SHACL/RDFUnit for mappings

kurzum commented 7 years ago

@VladimirAlexiev Hey we have an initial version of transforming the mappings to RML, see here https://github.com/dbpedia/extraction-framework/tree/rml/mappings/rml/en

Would you be so kind to go through your issues and see how we can use SHACL and/or RDFUnit to find quality issues? Maybe comment on the respective issues directly and then post the numbers in the comment in this issue. You don't have to write them all by yourself, but it would be good for the community to have a blueprint. Thanks, Sebastian

andimou commented 7 years ago

@kurzum quality assessment of mapping rules expressed in RML and performed by RDFUnit was covered in the past: https://link.springer.com/chapter/10.1007/978-3-319-25010-6_8

What is it additionally expected from your side with SHACL?

VladimirAlexiev commented 7 years ago

Hm, that would be an interesting task but I'm not sure I can do it since I don't fully understand the RML mappings.

I compared http://mappings.dbpedia.org/index.php?title=Mapping_en:DavisCup_player&oldid=28857 to https://github.com/dbpedia/extraction-framework/blob/rml/mappings/rml/en/Mapping_en:DavisCup_player.ttl

The mapping is very simple:

{{TemplateMapping | mapToClass = TennisPlayer
| mappings = 
    {{ PropertyMapping | templateProperty = name | ontologyProperty = foaf:name }}
}}

The result has 45 triples, of which about 30 have to do with functions. @andimou, @wmaroy: Why are functions needed to map a single field without any transformation? Why are function invocations emitted as RDF? Where are these triples stored? How are result triples collected and isolated from these temporary execution triples?

(In addition to these questions, I posted two problems: https://github.com/dbpedia/extraction-framework/issues/507, https://github.com/dbpedia/extraction-framework/issues/508).

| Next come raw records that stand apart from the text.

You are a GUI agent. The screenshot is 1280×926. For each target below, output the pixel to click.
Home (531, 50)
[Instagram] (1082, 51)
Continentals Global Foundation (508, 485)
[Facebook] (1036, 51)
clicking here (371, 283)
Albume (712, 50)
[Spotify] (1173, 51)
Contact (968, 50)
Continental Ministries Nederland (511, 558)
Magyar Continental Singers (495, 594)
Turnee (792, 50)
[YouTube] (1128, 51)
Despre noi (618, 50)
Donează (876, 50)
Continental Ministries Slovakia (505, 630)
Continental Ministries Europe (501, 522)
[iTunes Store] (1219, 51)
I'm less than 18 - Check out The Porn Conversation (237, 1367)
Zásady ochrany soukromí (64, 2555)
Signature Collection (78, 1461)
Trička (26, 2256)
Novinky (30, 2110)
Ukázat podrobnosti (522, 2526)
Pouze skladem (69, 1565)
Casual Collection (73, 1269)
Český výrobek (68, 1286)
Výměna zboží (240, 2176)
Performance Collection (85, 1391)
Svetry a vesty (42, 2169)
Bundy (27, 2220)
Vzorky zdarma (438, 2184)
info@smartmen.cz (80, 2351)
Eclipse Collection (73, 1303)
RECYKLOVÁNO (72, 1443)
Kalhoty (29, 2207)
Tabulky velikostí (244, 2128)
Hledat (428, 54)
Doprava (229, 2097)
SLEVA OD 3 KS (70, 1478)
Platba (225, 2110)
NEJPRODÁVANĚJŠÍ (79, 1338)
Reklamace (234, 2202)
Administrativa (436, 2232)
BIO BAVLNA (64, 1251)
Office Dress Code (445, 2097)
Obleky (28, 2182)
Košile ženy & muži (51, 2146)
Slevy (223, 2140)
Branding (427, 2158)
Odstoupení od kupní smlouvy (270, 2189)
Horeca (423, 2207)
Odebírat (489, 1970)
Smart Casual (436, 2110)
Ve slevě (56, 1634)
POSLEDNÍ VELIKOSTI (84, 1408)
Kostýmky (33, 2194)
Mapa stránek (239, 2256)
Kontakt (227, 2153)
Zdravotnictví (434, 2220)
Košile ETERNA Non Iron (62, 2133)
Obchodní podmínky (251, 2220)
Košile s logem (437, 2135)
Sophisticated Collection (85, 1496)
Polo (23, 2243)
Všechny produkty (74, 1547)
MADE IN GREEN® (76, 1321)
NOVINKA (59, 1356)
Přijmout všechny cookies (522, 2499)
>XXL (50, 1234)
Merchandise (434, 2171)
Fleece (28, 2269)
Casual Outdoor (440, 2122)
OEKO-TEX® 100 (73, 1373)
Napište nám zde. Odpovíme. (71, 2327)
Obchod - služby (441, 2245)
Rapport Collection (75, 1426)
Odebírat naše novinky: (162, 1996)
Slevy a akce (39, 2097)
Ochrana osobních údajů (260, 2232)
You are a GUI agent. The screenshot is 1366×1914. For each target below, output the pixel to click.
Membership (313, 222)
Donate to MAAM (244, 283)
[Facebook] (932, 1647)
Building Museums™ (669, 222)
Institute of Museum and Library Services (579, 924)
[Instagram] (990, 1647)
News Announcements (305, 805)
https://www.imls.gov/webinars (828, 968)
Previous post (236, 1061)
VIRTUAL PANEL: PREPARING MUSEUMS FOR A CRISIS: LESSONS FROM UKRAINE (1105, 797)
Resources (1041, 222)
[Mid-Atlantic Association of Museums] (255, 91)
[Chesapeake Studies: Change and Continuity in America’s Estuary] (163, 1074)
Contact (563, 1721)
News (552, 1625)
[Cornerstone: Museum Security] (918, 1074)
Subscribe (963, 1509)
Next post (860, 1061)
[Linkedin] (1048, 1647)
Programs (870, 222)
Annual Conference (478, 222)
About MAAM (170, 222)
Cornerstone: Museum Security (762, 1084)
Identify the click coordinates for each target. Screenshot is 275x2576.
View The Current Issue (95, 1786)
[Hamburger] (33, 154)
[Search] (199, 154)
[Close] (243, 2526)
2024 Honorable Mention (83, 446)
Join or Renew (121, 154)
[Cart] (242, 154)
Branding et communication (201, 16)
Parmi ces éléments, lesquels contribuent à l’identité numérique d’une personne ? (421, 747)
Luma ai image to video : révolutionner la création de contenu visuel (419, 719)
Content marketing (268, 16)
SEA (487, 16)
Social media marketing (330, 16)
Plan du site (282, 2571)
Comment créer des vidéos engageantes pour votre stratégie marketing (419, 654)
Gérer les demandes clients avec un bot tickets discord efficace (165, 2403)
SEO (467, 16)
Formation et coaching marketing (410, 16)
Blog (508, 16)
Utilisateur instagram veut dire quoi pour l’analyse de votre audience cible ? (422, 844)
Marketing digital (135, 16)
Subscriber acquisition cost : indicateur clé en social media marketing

I'll try to dig an appropriate problem from my old presentation http://vladimiralexiev.github.io/pres/20150209-dbpedia/dbpedia-problems-long.html

VladimirAlexiev commented 7 years ago

@andimou refreshed myself on the paper (Sec 4)

"Consistency validation of the mapping definitions": but if RML generates valid R2RML, that's not needed. Hopefully one can't write a template mapping that would cause invalid R2RML
"Consistency validation and quality assessment of the dataset as projected by its mapping definitions": gives an example of checking a mapped property and its target rdf:type against subclass axioms. But if you look at http://vladimiralexiev.github.io/pres/20150209-dbpedia/dbpedia-problems-long.html#sec-7-3, most such errors are in the data, eg United_Kingdom, Switzerland, Kajang, Prehistory, 18_май are not Persons (DQA not MQA).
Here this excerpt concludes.